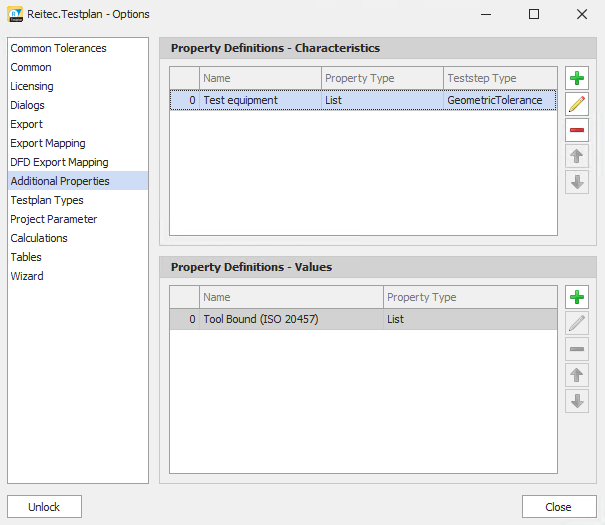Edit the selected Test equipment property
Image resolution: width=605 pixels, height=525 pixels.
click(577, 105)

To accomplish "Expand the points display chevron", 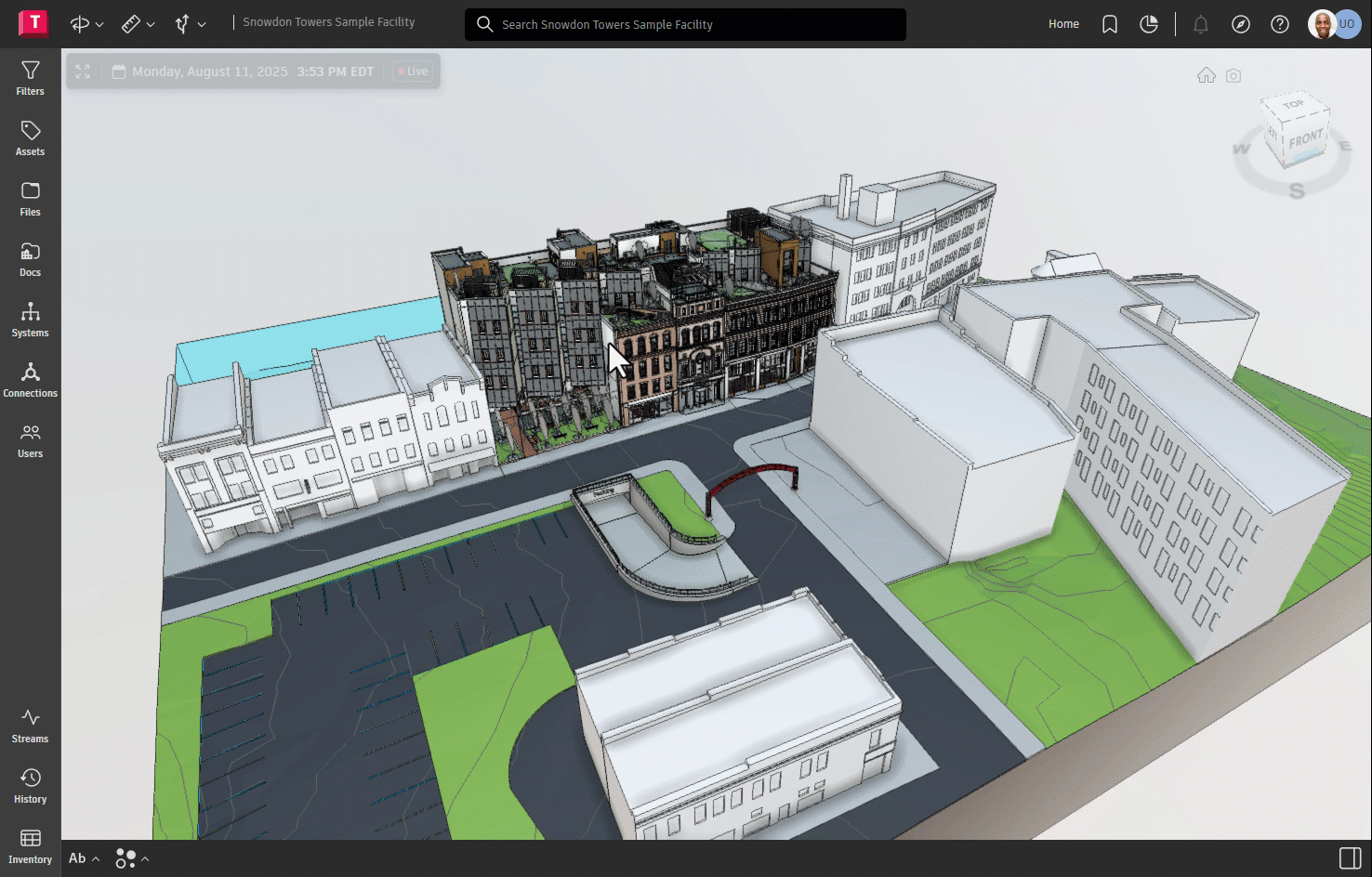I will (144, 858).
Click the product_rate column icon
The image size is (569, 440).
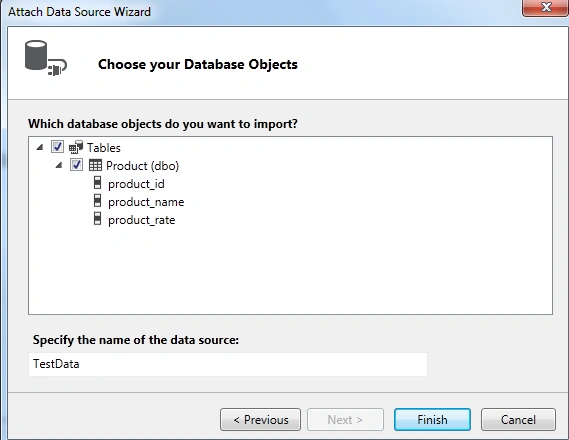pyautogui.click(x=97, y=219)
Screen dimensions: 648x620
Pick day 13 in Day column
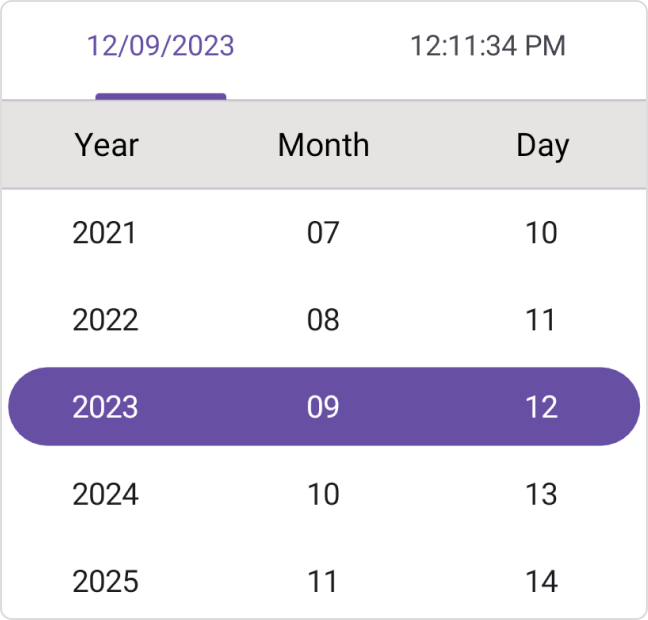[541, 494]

########

* **YOUR ASSIGNMENT**
Repeat the line that contains "Screen dimensions: 648x620" and each line after it, through the last line of the listing, exactly and alone; pictures stay out of the repeat.

* **WRITTEN RESPONSE**
Screen dimensions: 648x620
Pick day 13 in Day column
[541, 494]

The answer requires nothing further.